#### Record set

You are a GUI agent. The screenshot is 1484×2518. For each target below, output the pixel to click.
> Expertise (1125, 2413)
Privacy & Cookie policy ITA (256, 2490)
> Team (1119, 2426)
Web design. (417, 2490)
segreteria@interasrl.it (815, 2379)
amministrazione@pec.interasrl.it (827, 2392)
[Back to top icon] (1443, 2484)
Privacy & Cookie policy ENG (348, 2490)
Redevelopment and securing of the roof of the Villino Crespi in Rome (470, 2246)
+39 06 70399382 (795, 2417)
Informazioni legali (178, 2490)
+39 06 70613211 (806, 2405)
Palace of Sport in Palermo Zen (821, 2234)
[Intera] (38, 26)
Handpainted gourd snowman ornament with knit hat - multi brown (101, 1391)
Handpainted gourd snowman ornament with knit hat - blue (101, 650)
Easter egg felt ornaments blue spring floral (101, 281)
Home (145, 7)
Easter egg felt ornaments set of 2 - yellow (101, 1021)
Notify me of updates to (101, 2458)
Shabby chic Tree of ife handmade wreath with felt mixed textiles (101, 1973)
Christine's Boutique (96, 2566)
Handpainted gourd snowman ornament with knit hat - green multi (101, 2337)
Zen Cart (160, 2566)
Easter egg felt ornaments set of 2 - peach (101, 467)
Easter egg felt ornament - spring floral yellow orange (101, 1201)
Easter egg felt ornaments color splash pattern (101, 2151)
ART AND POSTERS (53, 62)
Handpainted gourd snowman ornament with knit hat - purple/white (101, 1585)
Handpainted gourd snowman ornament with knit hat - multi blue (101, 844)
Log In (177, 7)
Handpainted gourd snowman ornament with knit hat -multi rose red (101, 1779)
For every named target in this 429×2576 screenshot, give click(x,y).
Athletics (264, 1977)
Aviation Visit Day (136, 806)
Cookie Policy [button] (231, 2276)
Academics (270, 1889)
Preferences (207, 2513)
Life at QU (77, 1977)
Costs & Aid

########

● Problem requirements: All lines above from the one containing "Team (1119, 2426)" to the one containing "Redevelopment and securing" must be repeated exactly, both lines included, and no others.

● Exercise solution:
> Team (1119, 2426)
Web design. (417, 2490)
segreteria@interasrl.it (815, 2379)
amministrazione@pec.interasrl.it (827, 2392)
[Back to top icon] (1443, 2484)
Privacy & Cookie policy ENG (348, 2490)
Redevelopment and securing of the roof of the Villino Crespi in Rome (470, 2246)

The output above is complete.